Llama 3, a collection of pre-trained and instruction-tuned text-to-text models, has been making waves in the AI community. In this article, we’ll explore how to fine-tune Llama 3 on a medical dataset and set it up for local use via the Jan application.

llama 3

Understanding Llama 3

Llama 3 is an auto-regressive language model built on an optimized transformer architecture. It comes in two flavors: Llama 3 8B and Llama 3 70B. Both versions have context lengths of 8K tokens and offer impressive performance.
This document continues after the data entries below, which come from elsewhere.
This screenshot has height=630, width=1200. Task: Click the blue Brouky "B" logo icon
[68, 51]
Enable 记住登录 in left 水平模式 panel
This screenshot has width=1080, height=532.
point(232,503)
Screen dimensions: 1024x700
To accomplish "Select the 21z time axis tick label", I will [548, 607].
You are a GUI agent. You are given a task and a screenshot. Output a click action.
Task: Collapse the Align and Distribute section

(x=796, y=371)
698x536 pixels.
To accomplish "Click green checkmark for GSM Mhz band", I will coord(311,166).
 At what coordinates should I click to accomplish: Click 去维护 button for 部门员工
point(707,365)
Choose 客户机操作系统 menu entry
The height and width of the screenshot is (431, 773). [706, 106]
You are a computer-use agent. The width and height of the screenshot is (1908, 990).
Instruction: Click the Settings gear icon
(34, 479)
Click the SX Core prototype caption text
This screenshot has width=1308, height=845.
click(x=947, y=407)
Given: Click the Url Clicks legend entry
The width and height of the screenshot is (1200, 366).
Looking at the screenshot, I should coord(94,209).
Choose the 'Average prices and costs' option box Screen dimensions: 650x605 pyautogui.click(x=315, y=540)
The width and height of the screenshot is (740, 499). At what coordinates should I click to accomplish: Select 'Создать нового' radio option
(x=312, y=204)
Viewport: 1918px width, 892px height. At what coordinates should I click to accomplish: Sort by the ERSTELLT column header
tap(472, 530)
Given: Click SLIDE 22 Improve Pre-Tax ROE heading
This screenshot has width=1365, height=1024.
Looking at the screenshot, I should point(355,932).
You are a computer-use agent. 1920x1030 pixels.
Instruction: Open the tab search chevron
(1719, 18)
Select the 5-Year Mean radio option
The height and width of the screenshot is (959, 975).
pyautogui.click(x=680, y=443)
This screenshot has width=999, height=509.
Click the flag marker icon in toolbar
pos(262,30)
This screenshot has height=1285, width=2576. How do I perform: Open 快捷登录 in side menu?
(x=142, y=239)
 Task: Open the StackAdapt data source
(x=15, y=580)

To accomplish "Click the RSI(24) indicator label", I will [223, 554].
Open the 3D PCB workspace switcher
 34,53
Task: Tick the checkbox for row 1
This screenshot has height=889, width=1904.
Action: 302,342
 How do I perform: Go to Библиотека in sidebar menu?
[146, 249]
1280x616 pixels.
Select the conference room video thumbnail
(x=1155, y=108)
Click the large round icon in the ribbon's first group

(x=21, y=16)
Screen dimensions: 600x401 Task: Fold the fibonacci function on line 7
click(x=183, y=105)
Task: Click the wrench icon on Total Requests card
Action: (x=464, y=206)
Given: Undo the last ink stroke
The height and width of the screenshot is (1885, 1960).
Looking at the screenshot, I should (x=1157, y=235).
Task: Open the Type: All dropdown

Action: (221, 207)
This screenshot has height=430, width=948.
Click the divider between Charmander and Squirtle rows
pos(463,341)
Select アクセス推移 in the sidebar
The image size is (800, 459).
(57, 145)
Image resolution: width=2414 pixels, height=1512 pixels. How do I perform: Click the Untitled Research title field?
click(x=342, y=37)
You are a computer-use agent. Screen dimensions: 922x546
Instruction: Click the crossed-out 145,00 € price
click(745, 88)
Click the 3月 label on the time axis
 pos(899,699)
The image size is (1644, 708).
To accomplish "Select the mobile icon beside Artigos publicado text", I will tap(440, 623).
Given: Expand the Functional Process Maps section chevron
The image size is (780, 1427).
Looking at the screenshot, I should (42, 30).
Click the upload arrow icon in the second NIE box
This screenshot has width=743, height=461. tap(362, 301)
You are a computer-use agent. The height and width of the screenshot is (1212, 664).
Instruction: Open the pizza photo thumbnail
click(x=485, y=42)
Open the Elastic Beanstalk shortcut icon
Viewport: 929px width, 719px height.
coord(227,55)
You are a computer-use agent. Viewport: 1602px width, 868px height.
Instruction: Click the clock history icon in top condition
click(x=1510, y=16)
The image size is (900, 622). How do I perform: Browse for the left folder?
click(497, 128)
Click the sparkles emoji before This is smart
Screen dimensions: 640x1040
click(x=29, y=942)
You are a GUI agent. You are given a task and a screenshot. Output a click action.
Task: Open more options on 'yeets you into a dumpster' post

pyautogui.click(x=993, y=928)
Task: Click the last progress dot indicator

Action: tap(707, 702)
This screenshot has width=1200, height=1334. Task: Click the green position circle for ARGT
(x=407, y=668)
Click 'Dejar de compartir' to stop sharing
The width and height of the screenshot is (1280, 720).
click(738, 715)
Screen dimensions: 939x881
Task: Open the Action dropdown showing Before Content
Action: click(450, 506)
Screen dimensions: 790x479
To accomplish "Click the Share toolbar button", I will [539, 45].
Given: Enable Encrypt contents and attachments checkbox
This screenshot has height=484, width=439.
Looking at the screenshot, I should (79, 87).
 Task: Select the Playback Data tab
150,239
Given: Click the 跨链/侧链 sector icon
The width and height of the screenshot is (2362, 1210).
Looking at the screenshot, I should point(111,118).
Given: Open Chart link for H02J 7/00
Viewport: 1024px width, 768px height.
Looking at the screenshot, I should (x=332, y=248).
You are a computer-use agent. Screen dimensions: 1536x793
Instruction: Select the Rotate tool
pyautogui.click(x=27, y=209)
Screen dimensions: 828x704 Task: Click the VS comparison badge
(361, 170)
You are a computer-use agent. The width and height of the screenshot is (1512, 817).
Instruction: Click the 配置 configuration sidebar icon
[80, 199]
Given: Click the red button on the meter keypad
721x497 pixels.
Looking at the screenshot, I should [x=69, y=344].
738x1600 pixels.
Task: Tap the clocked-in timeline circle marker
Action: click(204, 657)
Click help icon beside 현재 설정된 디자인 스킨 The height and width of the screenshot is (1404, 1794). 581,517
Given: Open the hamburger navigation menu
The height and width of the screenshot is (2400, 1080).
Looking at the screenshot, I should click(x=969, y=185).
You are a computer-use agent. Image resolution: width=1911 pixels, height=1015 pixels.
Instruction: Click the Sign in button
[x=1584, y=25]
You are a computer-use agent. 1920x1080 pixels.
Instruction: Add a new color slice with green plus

  • Llama 3 8B: The most popular LLM on Hugging Face, with an instruction-tuned version that outperforms Google’s Gemma 7B-It and Mistral 7B.
  • Llama 3 70B: Surpassing Gemini Pro 1.5 and Claude Sonnet on various performance metrics.

Fine-Tuning Llama 3

  1. Dataset: We’ll use the ruslanmv/ai-medical-chatbot dataset containing 250k dialogues between patients and doctors.
  2. Setup:
    • Fill out the Meta download form with your Kaggle email address.
    • Go to the Llama 3 model page on Kaggle and accept the agreement (approval may take 1-2 days).
  3. Kaggle Notebook:
    • Launch a new Kaggle Notebook.
    • Add the Llama 3 8B-Chat model.
    • Fine-tune it using the medical dataset and free GPUs.
  4. Local Use with Jan Application:
    • Convert the model files into the Llama.cpp GGUF format.
    • Quantize the GGUF model and push it to the Hugging Face Hub.
    • Now you’re ready to use your fine-tuned Llama 3 model locally!

Conclusion

Llama 3 opens up exciting possibilities for natural language understanding and generation. Whether you’re a researcher, developer, or curious enthusiast, give Llama 3 a spin—it’s more than just a quirky name!